Retype, exactly as they appear below, the lines between the line holding "Task: Click the Interview badge" and the line holding "Task: Click View", both ends included.

____

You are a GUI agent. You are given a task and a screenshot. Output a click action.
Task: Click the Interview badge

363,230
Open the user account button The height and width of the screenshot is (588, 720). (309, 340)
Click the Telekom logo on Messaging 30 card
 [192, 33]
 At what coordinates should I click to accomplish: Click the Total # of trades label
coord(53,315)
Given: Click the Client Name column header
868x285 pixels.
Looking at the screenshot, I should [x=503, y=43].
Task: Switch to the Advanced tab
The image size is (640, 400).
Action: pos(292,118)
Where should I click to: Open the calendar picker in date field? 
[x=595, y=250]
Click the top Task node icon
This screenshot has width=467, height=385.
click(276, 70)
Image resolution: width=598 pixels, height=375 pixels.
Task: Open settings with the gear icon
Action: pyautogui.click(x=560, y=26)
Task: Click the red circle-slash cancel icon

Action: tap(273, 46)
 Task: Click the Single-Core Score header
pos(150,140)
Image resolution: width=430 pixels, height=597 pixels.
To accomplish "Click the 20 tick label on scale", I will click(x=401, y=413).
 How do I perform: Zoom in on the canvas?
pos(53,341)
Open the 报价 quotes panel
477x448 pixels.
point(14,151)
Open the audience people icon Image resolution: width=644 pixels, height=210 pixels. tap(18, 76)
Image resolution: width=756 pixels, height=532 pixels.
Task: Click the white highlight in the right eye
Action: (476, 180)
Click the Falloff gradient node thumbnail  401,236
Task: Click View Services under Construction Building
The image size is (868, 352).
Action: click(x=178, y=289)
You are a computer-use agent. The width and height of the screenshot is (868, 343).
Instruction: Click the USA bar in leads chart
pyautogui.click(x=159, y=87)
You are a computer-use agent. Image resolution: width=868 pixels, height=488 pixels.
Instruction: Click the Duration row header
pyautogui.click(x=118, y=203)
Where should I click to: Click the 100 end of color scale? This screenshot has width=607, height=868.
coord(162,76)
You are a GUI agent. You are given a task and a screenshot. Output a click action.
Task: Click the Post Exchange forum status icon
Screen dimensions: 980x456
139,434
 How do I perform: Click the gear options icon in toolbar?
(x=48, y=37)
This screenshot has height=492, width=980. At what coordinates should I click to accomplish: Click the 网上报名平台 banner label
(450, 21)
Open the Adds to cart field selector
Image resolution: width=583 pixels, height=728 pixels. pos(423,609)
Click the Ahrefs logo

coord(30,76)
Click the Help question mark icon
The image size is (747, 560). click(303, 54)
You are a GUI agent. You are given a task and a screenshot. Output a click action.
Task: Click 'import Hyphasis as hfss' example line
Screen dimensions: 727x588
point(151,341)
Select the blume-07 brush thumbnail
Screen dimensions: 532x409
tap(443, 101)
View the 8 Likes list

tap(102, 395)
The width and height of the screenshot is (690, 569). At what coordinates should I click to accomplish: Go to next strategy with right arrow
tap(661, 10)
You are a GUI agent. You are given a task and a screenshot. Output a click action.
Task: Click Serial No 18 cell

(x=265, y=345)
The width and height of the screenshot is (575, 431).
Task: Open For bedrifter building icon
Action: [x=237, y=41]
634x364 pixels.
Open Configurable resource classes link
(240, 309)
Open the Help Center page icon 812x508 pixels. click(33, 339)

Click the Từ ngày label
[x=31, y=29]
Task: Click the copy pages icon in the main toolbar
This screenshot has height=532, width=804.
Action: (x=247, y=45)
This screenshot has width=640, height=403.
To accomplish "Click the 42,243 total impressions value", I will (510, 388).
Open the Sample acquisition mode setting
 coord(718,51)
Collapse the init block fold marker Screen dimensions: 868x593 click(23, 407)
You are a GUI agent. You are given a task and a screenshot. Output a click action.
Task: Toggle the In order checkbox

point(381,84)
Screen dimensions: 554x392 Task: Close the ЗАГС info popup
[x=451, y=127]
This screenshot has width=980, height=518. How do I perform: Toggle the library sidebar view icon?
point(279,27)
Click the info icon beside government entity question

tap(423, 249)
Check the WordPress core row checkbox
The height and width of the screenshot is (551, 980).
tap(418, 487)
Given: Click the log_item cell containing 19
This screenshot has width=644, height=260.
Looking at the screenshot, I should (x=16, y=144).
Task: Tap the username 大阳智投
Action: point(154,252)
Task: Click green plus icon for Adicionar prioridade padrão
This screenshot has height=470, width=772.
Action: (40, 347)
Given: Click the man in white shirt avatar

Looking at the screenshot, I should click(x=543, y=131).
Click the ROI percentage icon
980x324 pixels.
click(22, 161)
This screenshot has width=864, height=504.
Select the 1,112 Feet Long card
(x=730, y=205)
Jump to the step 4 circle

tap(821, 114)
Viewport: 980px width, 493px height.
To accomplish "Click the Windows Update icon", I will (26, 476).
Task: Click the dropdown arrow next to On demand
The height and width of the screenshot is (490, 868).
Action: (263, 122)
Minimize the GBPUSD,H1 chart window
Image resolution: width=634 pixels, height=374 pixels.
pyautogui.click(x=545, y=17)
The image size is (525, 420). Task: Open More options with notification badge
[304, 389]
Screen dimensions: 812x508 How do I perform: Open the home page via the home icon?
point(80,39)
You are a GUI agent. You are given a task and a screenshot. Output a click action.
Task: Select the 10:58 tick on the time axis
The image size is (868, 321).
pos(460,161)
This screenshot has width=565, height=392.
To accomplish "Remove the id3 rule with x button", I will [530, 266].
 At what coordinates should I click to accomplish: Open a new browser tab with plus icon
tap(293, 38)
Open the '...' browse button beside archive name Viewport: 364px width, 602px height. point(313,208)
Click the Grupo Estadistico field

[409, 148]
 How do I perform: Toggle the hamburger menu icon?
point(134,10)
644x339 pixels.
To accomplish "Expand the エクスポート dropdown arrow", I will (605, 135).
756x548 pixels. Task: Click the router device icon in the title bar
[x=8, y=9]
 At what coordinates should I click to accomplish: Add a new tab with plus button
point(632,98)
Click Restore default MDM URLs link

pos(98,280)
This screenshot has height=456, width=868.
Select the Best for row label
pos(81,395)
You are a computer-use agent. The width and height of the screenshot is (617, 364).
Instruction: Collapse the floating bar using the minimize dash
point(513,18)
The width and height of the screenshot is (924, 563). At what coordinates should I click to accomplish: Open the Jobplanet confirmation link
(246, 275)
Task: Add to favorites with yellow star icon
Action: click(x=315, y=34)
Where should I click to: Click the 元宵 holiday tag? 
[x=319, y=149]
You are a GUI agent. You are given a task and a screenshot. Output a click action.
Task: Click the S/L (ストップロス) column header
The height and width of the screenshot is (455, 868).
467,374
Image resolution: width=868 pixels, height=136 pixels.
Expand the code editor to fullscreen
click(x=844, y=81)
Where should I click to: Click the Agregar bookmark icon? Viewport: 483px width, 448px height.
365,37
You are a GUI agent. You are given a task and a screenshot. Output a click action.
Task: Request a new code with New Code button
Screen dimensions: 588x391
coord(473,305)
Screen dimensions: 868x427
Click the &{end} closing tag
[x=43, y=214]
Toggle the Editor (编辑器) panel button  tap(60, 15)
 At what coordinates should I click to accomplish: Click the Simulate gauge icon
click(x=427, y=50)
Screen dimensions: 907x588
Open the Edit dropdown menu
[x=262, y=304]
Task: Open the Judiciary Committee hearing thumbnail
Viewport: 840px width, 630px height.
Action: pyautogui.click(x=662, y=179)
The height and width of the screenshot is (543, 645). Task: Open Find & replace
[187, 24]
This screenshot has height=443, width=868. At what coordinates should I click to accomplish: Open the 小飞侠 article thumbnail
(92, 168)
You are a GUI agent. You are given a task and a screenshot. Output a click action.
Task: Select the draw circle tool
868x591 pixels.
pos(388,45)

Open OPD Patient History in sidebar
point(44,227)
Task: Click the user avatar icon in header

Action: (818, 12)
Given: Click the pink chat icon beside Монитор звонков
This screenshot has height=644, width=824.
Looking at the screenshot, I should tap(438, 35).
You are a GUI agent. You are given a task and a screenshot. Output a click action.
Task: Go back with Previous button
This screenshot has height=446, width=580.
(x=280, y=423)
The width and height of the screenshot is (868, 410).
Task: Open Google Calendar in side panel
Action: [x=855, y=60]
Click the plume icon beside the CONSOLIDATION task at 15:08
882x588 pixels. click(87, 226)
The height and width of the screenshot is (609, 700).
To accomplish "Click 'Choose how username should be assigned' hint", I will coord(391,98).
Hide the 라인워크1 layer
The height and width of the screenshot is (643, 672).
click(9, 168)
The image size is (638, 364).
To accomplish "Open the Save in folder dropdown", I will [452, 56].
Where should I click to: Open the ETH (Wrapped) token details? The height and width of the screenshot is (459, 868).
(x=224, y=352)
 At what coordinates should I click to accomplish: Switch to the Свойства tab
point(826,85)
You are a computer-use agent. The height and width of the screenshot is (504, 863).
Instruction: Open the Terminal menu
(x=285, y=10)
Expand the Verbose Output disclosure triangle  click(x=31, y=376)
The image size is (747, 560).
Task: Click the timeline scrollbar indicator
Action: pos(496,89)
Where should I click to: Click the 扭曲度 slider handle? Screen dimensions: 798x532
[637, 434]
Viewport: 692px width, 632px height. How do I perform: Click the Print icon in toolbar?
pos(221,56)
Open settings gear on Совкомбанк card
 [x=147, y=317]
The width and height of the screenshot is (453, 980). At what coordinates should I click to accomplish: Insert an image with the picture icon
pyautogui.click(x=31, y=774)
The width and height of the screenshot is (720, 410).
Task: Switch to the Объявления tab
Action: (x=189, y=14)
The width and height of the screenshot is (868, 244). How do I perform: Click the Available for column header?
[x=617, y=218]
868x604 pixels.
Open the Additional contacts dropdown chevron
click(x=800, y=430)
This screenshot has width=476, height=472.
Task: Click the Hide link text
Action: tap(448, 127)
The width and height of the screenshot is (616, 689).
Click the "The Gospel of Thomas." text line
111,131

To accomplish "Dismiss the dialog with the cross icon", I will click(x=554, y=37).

____

Output -
Task: Click the Interview badge

363,230
Open the user account button The height and width of the screenshot is (588, 720). (309, 340)
Click the Telekom logo on Messaging 30 card
 [192, 33]
 At what coordinates should I click to accomplish: Click the Total # of trades label
coord(53,315)
Given: Click the Client Name column header
868x285 pixels.
Looking at the screenshot, I should [x=503, y=43].
Task: Switch to the Advanced tab
The image size is (640, 400).
Action: pos(292,118)
Where should I click to: Open the calendar picker in date field? 
[x=595, y=250]
Click the top Task node icon
This screenshot has width=467, height=385.
click(276, 70)
Image resolution: width=598 pixels, height=375 pixels.
Task: Open settings with the gear icon
Action: pyautogui.click(x=560, y=26)
Task: Click the red circle-slash cancel icon

Action: tap(273, 46)
 Task: Click the Single-Core Score header
pos(150,140)
Image resolution: width=430 pixels, height=597 pixels.
To accomplish "Click the 20 tick label on scale", I will click(x=401, y=413).
 How do I perform: Zoom in on the canvas?
pos(53,341)
Open the 报价 quotes panel
477x448 pixels.
point(14,151)
Open the audience people icon Image resolution: width=644 pixels, height=210 pixels. tap(18, 76)
Image resolution: width=756 pixels, height=532 pixels.
Task: Click the white highlight in the right eye
Action: (476, 180)
Click the Falloff gradient node thumbnail  401,236
Task: Click View Services under Construction Building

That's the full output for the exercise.